Примерно в это же время вошел в моду очень мне нравившийся фортепианный стиль. Я заводился от игры и музыкальных концепций Ахмада Джамаля – мне на него еще в 1953 году обратила внимание сестра Дороти. Она как-то позвонила из телефонной будки из «Персидского центра» в Чикаго: «Слушай, Младший (в семье меня не звали Майлсом – только гораздо позже, когда умер отец), здесь есть один пианист, я его прямо сейчас слушаю, его зовут Ахмад Джамаль, мне кажется, он бы тебе понравился». Оказавшись в Чикаго, я пошел послушать его, и он просто ошеломил меня своим пониманием музыкального пространства, легкостью прикосновения к клавишам, сдержанностью исполнения и фразировкой звуков, аккордов и пассажей. К тому же мне понравились его темы: «Surrey with a Fringe on Top», «Just Squeeze Me», «My Funny Valentine», «I Don’t Wanna Be Kissed», «Billy Boy», «A Girl in Calico», «Will You Still Be Mine», «But Not for Me» – в общем, стандарты, но мне нравились и его оригинальные вещи вроде «Ahmad Blues» и «New Rhumba». Я восхищался его лиризмом, его манерой игры и тем, как он использовал музыкальное пространство в ансамблевом звучании своих групп. Я всегда считал Ахмада Джамаля великим пианистом, который так и не получил заслуженного признания.
Летом 1954-го его влияние на меня еще не было таким сильным, каким оно стало позже. Но оно было вполне достаточным – и я включил «But Not for Me» в альбом, который записывал тогда для «Престижа». Остальные темы для той сессии принес Сонни Роллинз. Сонни Роллинз вообще был нечто. Блестящий музыкант. Он интересовался Африкой и назвал одну тему «Airegin» – название «Нигерия» наоборот. Его другая мелодия называлась «Doxy». Между прочим, он приносил темы и тут же прямо на месте, в студии, переписывал их заново. Вырывал из блокнота лист бумаги и записывал такт, или ноту, или аккорд, или переход гармонии. Мы приходили в студию, и я спрашивал Сонни: «Где тема?» А он говорил: «Я ее еще не написал» или «Я ее еще не закончил». Так что я играл то, что у него было, а потом он удалялся куда-нибудь в угол, записывал ноты на клочках бумаги, потом через некоторое время приходил и говорил: «О'кей, Майлс, готово». Так он записал «Oleo». Название этой темы идет от страшно популярного тогда олеомаргарина, дешевого заменителя масла. Я играл с сурдиной, и мы выбросили линию контрабаса; Хорас вступал на фортепиано, когда мы заканчивали. Это и сделало ту тему уникальной.
Мы свою тогдашнюю манеру игры называли «клеванием». Мы делили рифы, например чичи-риф, ломали их и то вставляли в ритмический рисунок, то убирали. Это только с отличным ударником можно сделать. Но у нас ведь был Кении Кларк – а кто лучше нашего Клука мог бы справиться с таким делом?

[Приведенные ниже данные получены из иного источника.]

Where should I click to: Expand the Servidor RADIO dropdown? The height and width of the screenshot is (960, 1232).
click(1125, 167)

С иглы-то я слез, но все же время от времени нюхал кокаин – мне казалось, к нему невозможно привыкнуть и что я смогу его в любой момент бросить. Мне не становилось без него плохо. Особенно хорош он для творческой работы, когда нужно долго быть в студии. У нас на этой сессии был жидкий кокаин. Это была очень хорошая сессия, и моя уверенность в себе росла с каждым днем. Я был недоволен тем, что пока еще не мог обеспечить работой постоянный оркестр, а ведь из нашей студийной группы на тот момент могла бы получиться отличная группа. Кении работал в «Современном джазовом оркестре», а Перси, Арт и Хорас поговаривали о создании через год своей группы. Поэтому для заработка мы с Филли Джо Джонсом ездили по городам и играли там с местными музыкантами. Филли приезжал раньше и собирал ребят, а потом появлялся я, и мы играли концерты. Но по большей части мне эта хреновая ситуация действовала на нервы, потому что музыканты не знали аранжировок, а некоторые даже и тем не знали. Все это было не то, чего бы мне хотелось.

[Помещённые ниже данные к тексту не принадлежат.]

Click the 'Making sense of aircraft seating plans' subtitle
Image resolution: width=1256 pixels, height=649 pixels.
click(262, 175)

Но мы часто участвовали в джем-сешнз в «Бердленде». И в этих случаях кокаин лился рекой – все музыканты им баловались. Именно тогда, как трубач, употреблявший много кокаина, я понял, что мне требуется много жидкости, чтобы рот не пересыхал. Конечно, мой рот немел иногда, зато творческие идеи не иссякали. Они так и выпрыгивали из моей головы.
Когда я был тяжелым наркоманом, хозяева клубов относились ко мне как к мрази, и критики тоже. Сейчас, в 1954 году, почувствовав в себе силу и покончив с героином, я понял, что не хочу больше терпеть такого к себе отношения. Это чувство во мне глубоко засело, я даже не совсем осознавал его. Из-за всех моих мытарств за последние четыре года во мне накопилось много злости; я почти никому не доверял, и, конечно, это повлияло на мое отношение к людям. Во время концертов я был совершенно равнодушен к залу – платите, и я буду играть. Я не собирался лизать публике задницы и увеселять их гримасами.
Я даже перестал объявлять названия мелодий, потому что считал, что не в названии дело, важна сама исполняемая музыка. Они же знают, на что пришли, зачем мне все эти объявления? Я совсем перестал общаться с публикой – они пришли слушать не мои слова, а мою музыку.
Многие считали меня высокомерным, и я с этим не спорю. Просто я не совсем понимал, кому доверять. Я был осторожен, и люди по большей части видели во мне именно эту черту – мою опаску сближаться с незнакомыми людьми. А из-за моего прошлого пристрастия к героину я старался оградить себя и поменьше общаться. Только мои старые друзья знали, что я совсем не такой, каким меня описывали газеты.